XIV LEGISLATURA

PROGETTO DI LEGGE - N. 1314




        Onorevoli Colleghi! - La presente proposta di legge costituzionale intende introdurre nel nostro ordinamento il riconoscimento alle donne di partecipare, a parità di condizioni, alle Assemblee elettive ed ai centri decisionali, luoghi deputati ad esprimere la garanzia effettiva del diritto di cittadinanza sociale e politica.
        L'articolo 51, primo comma, della Costituzione, oggetto della modifica, che con espresso riferimento all'accesso ai pubblici uffici e alle cariche elettive ribadisce il principio di uguaglianza già sancito dall'articolo 3 della medesima Costituzione, ha avuto un rilevante valore storico: è sufficiente pensare che fino al 1945 alle donne era vietato l'accesso alle cariche elettive e che, anche dopo l'entrata in vigore della Costituzione, alcuni uffici pubblici sono rimasti a lungo interdetti alle donne.

━━━━

§ ESERCIZIO SCRITTO 1:
Nei record, riscrivi tutto dall'inizio fino alla riga che contiene "[x=200, y=238]", sostituendo "Instruction" con "Comando" e lasciando il resto invariato. Non includere le immagini.
Il testo e i record hanno origini diverse.

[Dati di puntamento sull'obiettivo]
━━━━

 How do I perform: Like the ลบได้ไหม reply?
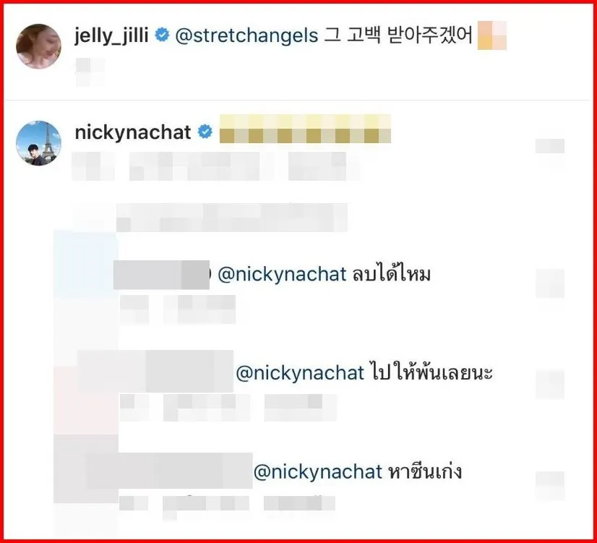coord(550,283)
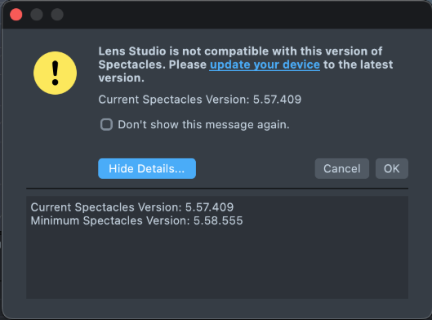Click the separator line above details pane

point(217,189)
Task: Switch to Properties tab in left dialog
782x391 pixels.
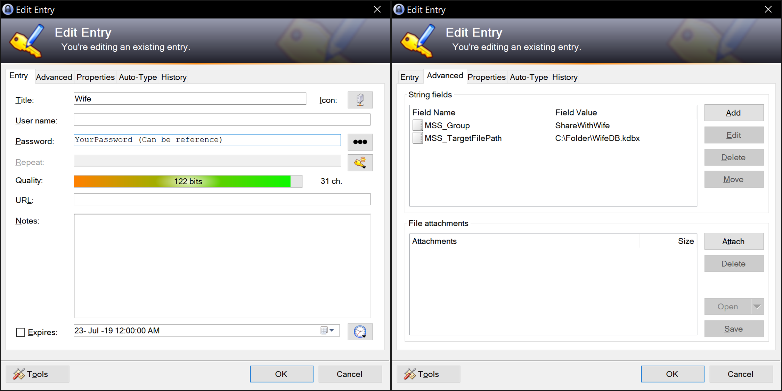Action: pyautogui.click(x=96, y=77)
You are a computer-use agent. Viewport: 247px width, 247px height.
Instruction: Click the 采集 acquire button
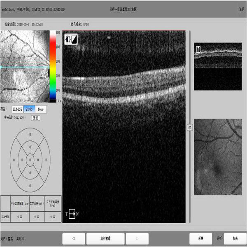[x=200, y=238]
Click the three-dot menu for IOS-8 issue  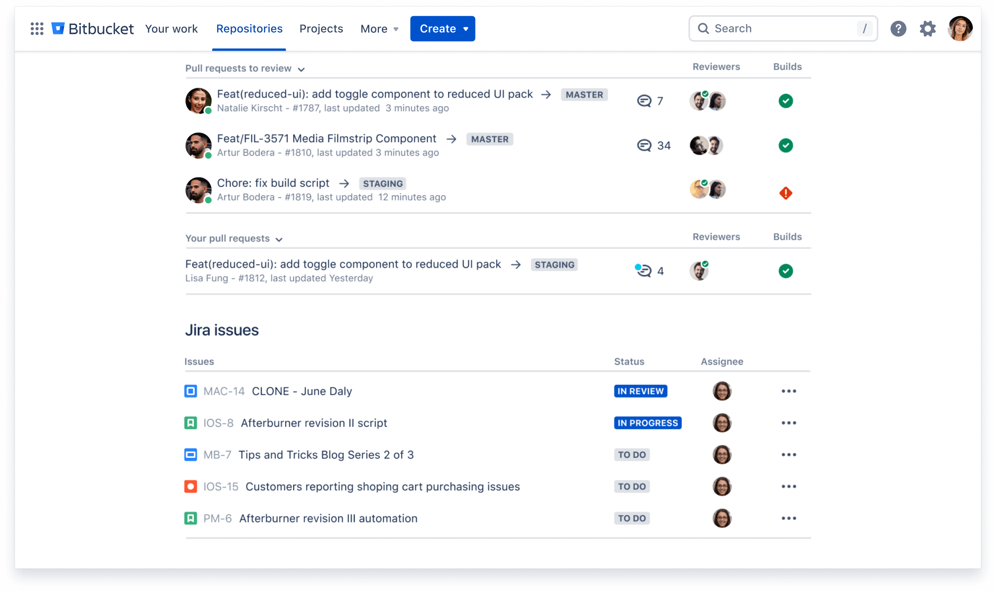tap(789, 422)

━━━━

§ ESERCIZIO SCRITTO 2:
Secondo il testo da leggere, fino a quale anno alle donne era vietato l'accesso alle cariche elettive?

§ RISULTATO 1:
 How do I perform: Like the ลบได้ไหม reply?
coord(550,283)
Click the separator line above details pane

point(217,189)
Task: Switch to Properties tab in left dialog
782x391 pixels.
Action: pyautogui.click(x=96, y=77)
You are a computer-use agent. Viewport: 247px width, 247px height.
Comando: Click the 采集 acquire button
[x=200, y=238]

§ RISULTATO 2:
Fino al 1945.